Stored items
*** Begin section ***

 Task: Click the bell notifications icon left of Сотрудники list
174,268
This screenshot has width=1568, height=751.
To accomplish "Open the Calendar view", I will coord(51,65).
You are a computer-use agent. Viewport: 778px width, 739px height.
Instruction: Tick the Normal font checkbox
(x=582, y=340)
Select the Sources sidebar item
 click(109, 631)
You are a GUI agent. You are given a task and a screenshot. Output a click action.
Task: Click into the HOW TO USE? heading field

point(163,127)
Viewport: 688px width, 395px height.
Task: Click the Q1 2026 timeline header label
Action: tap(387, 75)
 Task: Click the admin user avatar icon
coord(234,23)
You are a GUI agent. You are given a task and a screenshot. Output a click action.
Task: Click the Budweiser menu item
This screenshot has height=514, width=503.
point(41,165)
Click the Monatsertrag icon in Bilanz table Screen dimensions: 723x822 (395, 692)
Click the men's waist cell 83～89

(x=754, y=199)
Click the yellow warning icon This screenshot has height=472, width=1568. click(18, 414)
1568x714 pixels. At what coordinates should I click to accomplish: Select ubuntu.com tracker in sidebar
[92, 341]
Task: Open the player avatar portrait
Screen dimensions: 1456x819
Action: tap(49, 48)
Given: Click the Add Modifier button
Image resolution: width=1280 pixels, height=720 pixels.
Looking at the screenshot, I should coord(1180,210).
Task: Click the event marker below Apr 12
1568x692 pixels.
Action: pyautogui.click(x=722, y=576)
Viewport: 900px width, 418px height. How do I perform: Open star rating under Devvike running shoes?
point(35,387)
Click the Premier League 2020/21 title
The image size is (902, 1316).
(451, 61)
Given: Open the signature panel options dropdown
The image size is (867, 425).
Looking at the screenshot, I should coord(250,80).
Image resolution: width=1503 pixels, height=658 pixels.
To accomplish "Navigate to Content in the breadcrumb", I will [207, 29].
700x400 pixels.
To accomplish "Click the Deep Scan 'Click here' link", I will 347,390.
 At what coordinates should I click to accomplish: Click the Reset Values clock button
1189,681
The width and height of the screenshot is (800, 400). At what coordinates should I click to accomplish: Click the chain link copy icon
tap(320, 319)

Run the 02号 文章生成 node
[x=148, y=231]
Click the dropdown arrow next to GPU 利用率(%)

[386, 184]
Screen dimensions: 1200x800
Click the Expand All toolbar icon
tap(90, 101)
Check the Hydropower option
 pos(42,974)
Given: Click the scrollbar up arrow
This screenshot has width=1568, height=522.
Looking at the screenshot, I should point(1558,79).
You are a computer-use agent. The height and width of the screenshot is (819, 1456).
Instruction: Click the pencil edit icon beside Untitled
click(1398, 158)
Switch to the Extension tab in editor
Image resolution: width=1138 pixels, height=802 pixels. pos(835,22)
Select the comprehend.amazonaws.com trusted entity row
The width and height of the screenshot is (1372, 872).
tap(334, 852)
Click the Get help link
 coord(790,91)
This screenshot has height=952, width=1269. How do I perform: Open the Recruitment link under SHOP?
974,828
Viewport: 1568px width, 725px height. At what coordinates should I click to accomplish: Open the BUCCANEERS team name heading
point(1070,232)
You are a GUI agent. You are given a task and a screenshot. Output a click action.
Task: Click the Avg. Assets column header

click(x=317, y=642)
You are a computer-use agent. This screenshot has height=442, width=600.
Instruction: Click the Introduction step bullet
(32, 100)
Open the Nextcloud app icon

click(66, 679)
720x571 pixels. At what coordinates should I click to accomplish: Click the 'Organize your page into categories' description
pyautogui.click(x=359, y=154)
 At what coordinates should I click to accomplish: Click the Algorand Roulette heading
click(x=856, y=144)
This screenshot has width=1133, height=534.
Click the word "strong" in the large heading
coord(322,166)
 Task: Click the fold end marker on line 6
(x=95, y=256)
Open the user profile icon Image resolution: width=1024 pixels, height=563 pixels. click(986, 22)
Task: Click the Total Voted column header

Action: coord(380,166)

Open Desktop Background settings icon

*** End section ***

◆ DESCRIPTION OF THE TASK ◆
Go through the entries line by line and count those with "computer". Give only the count.

◆ WRITTEN ANSWER ◆
3